··· Entries provided

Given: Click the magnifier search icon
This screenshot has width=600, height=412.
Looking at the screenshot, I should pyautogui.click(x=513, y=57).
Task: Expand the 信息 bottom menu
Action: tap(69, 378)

······

## Exercise brief
Present every line of the rows above as a numbered list, leaving out any blank lines.

## Solution for this task
1. Given: Click the magnifier search icon
2. This screenshot has width=600, height=412.
3. Looking at the screenshot, I should pyautogui.click(x=513, y=57).
4. Task: Expand the 信息 bottom menu
5. Action: tap(69, 378)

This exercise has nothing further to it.